[Collected data entries]
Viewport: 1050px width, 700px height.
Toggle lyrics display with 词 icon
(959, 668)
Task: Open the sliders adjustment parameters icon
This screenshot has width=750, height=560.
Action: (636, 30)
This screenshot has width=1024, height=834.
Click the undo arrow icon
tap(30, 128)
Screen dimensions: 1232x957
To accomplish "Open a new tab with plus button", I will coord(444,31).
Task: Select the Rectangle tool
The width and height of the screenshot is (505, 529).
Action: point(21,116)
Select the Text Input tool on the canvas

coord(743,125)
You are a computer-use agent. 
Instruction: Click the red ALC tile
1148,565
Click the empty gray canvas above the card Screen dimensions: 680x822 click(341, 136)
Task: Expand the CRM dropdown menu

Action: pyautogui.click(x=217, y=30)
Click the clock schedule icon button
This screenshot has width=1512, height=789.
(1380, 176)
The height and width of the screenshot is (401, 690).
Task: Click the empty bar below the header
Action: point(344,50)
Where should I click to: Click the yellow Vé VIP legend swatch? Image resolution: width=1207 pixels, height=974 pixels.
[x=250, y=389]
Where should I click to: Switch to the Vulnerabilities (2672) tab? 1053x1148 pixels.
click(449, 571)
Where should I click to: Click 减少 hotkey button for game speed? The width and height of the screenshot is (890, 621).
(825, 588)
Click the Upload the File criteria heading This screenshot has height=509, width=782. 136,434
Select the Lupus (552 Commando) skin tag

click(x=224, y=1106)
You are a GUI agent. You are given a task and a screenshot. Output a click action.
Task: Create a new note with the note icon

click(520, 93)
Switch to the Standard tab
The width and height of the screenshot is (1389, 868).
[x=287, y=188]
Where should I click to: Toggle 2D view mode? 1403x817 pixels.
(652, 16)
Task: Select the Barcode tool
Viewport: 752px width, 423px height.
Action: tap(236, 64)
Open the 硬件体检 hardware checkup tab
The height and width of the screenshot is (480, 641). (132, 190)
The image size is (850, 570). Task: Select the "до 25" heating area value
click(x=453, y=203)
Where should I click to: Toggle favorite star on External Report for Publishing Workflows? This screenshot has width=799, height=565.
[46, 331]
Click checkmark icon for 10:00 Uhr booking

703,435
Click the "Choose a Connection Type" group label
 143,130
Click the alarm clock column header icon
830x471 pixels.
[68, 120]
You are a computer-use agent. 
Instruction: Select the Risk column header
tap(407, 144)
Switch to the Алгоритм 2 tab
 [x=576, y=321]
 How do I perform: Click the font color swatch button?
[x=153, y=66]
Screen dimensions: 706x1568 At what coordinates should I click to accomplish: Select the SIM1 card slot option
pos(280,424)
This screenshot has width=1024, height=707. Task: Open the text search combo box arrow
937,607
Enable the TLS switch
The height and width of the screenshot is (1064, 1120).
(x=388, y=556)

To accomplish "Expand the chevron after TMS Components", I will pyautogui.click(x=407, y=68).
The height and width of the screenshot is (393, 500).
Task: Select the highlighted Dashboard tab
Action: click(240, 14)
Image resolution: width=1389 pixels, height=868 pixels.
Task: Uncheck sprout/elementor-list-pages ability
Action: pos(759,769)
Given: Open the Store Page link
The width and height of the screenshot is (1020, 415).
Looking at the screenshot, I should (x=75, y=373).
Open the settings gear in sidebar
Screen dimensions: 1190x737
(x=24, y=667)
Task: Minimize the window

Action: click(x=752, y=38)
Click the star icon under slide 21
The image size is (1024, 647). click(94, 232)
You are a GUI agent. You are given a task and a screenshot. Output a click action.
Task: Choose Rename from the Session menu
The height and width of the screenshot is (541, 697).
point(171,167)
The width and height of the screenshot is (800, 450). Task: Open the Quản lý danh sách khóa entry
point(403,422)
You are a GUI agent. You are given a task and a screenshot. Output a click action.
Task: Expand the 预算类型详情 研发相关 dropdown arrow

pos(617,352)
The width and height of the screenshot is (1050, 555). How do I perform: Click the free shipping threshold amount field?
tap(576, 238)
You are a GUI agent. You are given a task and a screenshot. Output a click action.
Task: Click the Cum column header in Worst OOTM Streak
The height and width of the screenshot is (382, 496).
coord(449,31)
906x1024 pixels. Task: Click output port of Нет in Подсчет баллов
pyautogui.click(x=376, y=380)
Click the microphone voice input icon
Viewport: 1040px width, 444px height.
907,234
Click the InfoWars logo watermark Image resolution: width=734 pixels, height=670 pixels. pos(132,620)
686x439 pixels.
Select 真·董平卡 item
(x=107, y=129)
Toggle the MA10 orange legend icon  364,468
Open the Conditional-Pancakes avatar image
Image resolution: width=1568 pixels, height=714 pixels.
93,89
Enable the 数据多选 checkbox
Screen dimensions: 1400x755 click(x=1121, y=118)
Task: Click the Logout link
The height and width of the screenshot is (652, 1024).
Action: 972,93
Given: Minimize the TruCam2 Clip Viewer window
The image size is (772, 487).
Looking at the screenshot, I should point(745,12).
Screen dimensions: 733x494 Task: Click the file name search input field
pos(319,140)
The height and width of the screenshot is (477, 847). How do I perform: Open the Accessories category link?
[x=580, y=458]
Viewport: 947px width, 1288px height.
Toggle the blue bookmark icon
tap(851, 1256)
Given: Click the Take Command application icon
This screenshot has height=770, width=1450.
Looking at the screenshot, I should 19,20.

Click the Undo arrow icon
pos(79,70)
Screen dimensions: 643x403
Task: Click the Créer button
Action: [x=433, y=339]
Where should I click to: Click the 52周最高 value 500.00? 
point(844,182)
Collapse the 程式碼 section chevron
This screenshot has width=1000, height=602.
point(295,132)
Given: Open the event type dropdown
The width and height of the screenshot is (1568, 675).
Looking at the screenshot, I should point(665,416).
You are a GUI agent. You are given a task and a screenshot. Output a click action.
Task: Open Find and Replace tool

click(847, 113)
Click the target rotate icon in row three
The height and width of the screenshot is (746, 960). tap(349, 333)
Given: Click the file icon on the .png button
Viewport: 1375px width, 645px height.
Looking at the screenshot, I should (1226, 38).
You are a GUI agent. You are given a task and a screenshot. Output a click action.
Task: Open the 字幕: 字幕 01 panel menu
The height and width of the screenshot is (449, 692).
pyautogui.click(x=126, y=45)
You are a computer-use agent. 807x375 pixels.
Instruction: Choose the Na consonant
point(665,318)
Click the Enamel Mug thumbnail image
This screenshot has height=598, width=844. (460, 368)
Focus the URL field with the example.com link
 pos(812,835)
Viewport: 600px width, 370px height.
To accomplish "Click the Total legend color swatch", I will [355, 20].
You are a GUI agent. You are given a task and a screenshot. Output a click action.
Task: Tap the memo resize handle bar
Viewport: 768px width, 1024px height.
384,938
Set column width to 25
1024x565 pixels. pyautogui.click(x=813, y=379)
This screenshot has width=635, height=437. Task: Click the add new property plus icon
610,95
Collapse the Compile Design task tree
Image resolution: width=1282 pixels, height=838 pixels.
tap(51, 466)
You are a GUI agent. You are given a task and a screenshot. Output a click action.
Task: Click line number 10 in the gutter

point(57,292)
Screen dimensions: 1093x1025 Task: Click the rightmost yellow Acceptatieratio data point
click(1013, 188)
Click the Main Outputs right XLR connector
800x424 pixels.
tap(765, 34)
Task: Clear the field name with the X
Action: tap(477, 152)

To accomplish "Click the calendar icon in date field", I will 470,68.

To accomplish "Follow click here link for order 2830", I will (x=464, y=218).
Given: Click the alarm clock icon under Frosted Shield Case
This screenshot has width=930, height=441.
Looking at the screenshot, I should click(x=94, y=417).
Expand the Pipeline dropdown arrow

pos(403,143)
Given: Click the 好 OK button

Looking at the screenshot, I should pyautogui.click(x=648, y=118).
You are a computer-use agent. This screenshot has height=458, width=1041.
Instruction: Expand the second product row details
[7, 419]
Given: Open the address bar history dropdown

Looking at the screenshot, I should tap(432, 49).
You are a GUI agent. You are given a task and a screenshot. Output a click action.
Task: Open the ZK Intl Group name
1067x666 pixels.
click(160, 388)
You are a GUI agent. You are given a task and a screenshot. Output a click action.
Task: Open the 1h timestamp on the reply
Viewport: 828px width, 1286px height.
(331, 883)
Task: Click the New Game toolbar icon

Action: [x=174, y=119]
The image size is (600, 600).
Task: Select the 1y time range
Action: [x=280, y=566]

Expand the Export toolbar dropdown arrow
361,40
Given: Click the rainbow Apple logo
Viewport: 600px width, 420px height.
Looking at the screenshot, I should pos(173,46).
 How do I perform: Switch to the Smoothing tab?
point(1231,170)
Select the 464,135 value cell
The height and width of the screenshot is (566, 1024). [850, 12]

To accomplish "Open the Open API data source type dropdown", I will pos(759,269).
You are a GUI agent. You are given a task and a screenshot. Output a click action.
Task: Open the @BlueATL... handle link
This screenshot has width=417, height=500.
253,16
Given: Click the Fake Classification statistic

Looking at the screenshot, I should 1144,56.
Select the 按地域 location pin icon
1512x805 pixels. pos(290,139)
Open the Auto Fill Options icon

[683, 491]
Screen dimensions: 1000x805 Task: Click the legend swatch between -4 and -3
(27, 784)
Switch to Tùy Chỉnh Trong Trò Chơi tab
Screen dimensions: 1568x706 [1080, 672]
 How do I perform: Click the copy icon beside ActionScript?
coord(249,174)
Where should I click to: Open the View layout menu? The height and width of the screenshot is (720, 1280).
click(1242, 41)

-- What you are asked to do --
Begin with the line that contains "Where should I click to: Open" and end with the last line of the records; set down every line in that span exactly, and nothing else.

-- Exercise output --
Where should I click to: Open the View layout menu? The height and width of the screenshot is (720, 1280).
click(1242, 41)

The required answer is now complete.